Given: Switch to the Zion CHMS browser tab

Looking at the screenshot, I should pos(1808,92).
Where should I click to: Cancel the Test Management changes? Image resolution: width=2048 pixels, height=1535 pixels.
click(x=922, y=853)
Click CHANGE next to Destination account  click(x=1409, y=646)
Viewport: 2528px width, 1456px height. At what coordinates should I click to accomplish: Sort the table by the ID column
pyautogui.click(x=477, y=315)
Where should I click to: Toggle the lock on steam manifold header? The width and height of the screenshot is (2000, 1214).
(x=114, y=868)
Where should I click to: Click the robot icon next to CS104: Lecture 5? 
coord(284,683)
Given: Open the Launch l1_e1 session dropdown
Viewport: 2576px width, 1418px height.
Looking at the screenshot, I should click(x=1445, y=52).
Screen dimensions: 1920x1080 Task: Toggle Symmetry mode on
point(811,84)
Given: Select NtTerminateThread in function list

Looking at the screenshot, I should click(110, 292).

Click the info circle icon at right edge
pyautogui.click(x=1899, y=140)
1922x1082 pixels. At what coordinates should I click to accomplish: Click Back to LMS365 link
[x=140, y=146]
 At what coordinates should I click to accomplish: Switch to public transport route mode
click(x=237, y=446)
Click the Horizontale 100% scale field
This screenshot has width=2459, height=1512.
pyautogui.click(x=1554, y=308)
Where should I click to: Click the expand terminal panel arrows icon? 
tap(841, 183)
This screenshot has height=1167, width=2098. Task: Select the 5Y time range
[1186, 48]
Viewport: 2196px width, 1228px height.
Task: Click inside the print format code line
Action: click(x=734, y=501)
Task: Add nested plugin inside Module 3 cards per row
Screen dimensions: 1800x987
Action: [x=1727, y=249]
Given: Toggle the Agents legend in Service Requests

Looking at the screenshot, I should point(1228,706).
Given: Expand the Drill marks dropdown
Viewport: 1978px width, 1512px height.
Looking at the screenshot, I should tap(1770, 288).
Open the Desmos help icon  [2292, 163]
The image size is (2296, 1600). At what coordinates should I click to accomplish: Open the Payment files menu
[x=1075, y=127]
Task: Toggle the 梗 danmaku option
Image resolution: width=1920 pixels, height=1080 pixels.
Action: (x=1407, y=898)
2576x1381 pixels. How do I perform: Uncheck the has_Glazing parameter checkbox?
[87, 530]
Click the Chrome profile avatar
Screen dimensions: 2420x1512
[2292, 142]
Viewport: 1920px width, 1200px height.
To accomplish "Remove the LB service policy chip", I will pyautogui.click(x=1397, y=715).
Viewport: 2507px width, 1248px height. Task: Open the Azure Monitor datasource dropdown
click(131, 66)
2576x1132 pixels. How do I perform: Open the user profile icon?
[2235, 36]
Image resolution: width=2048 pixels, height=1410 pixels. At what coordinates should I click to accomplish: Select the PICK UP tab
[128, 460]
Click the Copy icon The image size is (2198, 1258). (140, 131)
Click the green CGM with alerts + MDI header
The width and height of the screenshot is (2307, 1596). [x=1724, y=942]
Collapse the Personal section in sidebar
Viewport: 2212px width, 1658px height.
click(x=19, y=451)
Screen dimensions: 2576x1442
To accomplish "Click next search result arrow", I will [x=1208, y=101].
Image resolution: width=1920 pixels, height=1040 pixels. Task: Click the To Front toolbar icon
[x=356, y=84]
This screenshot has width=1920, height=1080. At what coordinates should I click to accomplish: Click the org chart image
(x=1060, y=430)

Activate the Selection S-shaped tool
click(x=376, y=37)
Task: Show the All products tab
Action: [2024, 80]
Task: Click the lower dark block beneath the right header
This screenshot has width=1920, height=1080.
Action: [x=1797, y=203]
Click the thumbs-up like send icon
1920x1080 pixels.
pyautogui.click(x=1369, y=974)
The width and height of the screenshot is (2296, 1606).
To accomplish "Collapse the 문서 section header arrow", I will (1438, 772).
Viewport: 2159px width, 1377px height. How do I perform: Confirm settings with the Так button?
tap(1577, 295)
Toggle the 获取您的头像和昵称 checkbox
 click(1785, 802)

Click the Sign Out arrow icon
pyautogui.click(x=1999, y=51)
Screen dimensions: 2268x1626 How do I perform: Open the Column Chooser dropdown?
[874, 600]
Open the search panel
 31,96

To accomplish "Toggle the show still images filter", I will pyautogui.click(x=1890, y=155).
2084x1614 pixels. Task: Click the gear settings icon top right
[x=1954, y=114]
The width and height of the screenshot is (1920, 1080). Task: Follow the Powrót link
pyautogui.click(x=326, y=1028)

- [REQUIREMENT]: For every entry in the records above, write an exact copy.

- [EXPECTED OUTPUT]:
Given: Switch to the Zion CHMS browser tab

Looking at the screenshot, I should pos(1808,92).
Where should I click to: Cancel the Test Management changes? Image resolution: width=2048 pixels, height=1535 pixels.
click(x=922, y=853)
Click CHANGE next to Destination account  click(x=1409, y=646)
Viewport: 2528px width, 1456px height. At what coordinates should I click to accomplish: Sort the table by the ID column
pyautogui.click(x=477, y=315)
Where should I click to: Toggle the lock on steam manifold header? The width and height of the screenshot is (2000, 1214).
(x=114, y=868)
Where should I click to: Click the robot icon next to CS104: Lecture 5? 
coord(284,683)
Given: Open the Launch l1_e1 session dropdown
Viewport: 2576px width, 1418px height.
Looking at the screenshot, I should click(x=1445, y=52).
Screen dimensions: 1920x1080 Task: Toggle Symmetry mode on
point(811,84)
Given: Select NtTerminateThread in function list

Looking at the screenshot, I should click(110, 292).

Click the info circle icon at right edge
pyautogui.click(x=1899, y=140)
1922x1082 pixels. At what coordinates should I click to accomplish: Click Back to LMS365 link
[x=140, y=146]
 At what coordinates should I click to accomplish: Switch to public transport route mode
click(x=237, y=446)
Click the Horizontale 100% scale field
This screenshot has width=2459, height=1512.
pyautogui.click(x=1554, y=308)
Where should I click to: Click the expand terminal panel arrows icon? 
tap(841, 183)
This screenshot has height=1167, width=2098. Task: Select the 5Y time range
[1186, 48]
Viewport: 2196px width, 1228px height.
Task: Click inside the print format code line
Action: click(x=734, y=501)
Task: Add nested plugin inside Module 3 cards per row
Screen dimensions: 1800x987
Action: [x=1727, y=249]
Given: Toggle the Agents legend in Service Requests

Looking at the screenshot, I should point(1228,706).
Given: Expand the Drill marks dropdown
Viewport: 1978px width, 1512px height.
Looking at the screenshot, I should tap(1770, 288).
Open the Desmos help icon  [2292, 163]
The image size is (2296, 1600). At what coordinates should I click to accomplish: Open the Payment files menu
[x=1075, y=127]
Task: Toggle the 梗 danmaku option
Image resolution: width=1920 pixels, height=1080 pixels.
Action: (x=1407, y=898)
2576x1381 pixels. How do I perform: Uncheck the has_Glazing parameter checkbox?
[87, 530]
Click the Chrome profile avatar
Screen dimensions: 2420x1512
[2292, 142]
Viewport: 1920px width, 1200px height.
To accomplish "Remove the LB service policy chip", I will pyautogui.click(x=1397, y=715).
Viewport: 2507px width, 1248px height. Task: Open the Azure Monitor datasource dropdown
click(131, 66)
2576x1132 pixels. How do I perform: Open the user profile icon?
[2235, 36]
Image resolution: width=2048 pixels, height=1410 pixels. At what coordinates should I click to accomplish: Select the PICK UP tab
[128, 460]
Click the Copy icon The image size is (2198, 1258). (140, 131)
Click the green CGM with alerts + MDI header
The width and height of the screenshot is (2307, 1596). [x=1724, y=942]
Collapse the Personal section in sidebar
Viewport: 2212px width, 1658px height.
click(x=19, y=451)
Screen dimensions: 2576x1442
To accomplish "Click next search result arrow", I will [x=1208, y=101].
Image resolution: width=1920 pixels, height=1040 pixels. Task: Click the To Front toolbar icon
[x=356, y=84]
This screenshot has width=1920, height=1080. At what coordinates should I click to accomplish: Click the org chart image
(x=1060, y=430)

Activate the Selection S-shaped tool
click(x=376, y=37)
Task: Show the All products tab
Action: [2024, 80]
Task: Click the lower dark block beneath the right header
This screenshot has width=1920, height=1080.
Action: [x=1797, y=203]
Click the thumbs-up like send icon
1920x1080 pixels.
pyautogui.click(x=1369, y=974)
The width and height of the screenshot is (2296, 1606).
To accomplish "Collapse the 문서 section header arrow", I will (1438, 772).
Viewport: 2159px width, 1377px height. How do I perform: Confirm settings with the Так button?
tap(1577, 295)
Toggle the 获取您的头像和昵称 checkbox
 click(1785, 802)

Click the Sign Out arrow icon
pyautogui.click(x=1999, y=51)
Screen dimensions: 2268x1626 How do I perform: Open the Column Chooser dropdown?
[874, 600]
Open the search panel
 31,96

To accomplish "Toggle the show still images filter", I will pyautogui.click(x=1890, y=155).
2084x1614 pixels. Task: Click the gear settings icon top right
[x=1954, y=114]
The width and height of the screenshot is (1920, 1080). Task: Follow the Powrót link
pyautogui.click(x=326, y=1028)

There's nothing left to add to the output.